Unlocking Strategic Advantages with Weekly Levels:

So, how can these weekly landmarks become useful tools in your trading arsenal? Here are some unique ways to incorporate them:

  • Identifying Broader Trend Bias: A sustained break above the PWH could suggest increasing bullish momentum on a slightly longer timeframe, potentially favoring long positions. Conversely, a consistent break below the PWL might signal growing bearish sentiment, leaning towards short opportunities.
  • Swing Trading Entry Points: The PWL can act as a potential area of support for swing traders looking to enter long positions, anticipating a bounce based on the previous week’s buying interest. Similarly, the PWH might serve as resistance for short entries, expecting sellers to defend the previous high.
  • Confirmation for Daily Setups: If you have a daily trading setup that aligns with a weekly level, it can add significant confluence to your trade. For example, if a daily breakout occurs near the PWH, it strengthens the case for a potential continuation.
  • Managing Risk on Longer Timeframes: Placing stop-loss orders beyond the PWH or PWL can provide a wider buffer against short-term volatility, aligning your risk management with the weekly price range.
  • Understanding Institutional Activity: Weekly highs and lows can sometimes reflect institutional buying or selling pressure that played out over the entire week. Observing how price interacts with these levels in the current week can offer clues about continued institutional interest.
  • Anticipating Range Expansion or Contraction: A narrow range between the PWH and PWL might suggest a period of consolidation, potentially followed by a significant breakout in either direction. Conversely, a wide weekly range indicates high volatility, which can influence your position sizing and risk management.
  • Combining with Monthly Levels: For an even broader perspective, consider how the weekly levels interact with the previous month’s high, low, and equilibrium. Confluence across multiple timeframes can highlight particularly significant areas of potential support or resistance.

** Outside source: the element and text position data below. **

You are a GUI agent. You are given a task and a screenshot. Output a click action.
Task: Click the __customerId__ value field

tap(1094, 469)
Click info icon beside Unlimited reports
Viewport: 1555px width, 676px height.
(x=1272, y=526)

Key Considerations for Weekly Analysis:

  • Time Sensitivity: The relevance of the previous week’s levels can diminish as more time passes. Focus primarily on the immediate week following their formation.
  • Market Events: Major news events or economic releases that occurred during the previous week can significantly influence the significance of the PWH and PWL.
  • Volume Analysis: Always consider the volume traded at these weekly levels. High volume breakouts or reversals tend to be more significant.

Beyond the Daily Noise:

Incorporating the Previous Week High, Low, and Equilibrium into your analysis encourages a more holistic view of market action. It helps you filter out some of the daily noise and identify key levels that have proven to be significant over a longer period. By understanding the story the market told last week, you can gain a valuable edge in anticipating its potential moves in the current one, leading to more informed and strategic trading decisions. So, take a step back, look at the weekly chart, and uncover the insights hidden within last week’s narrative.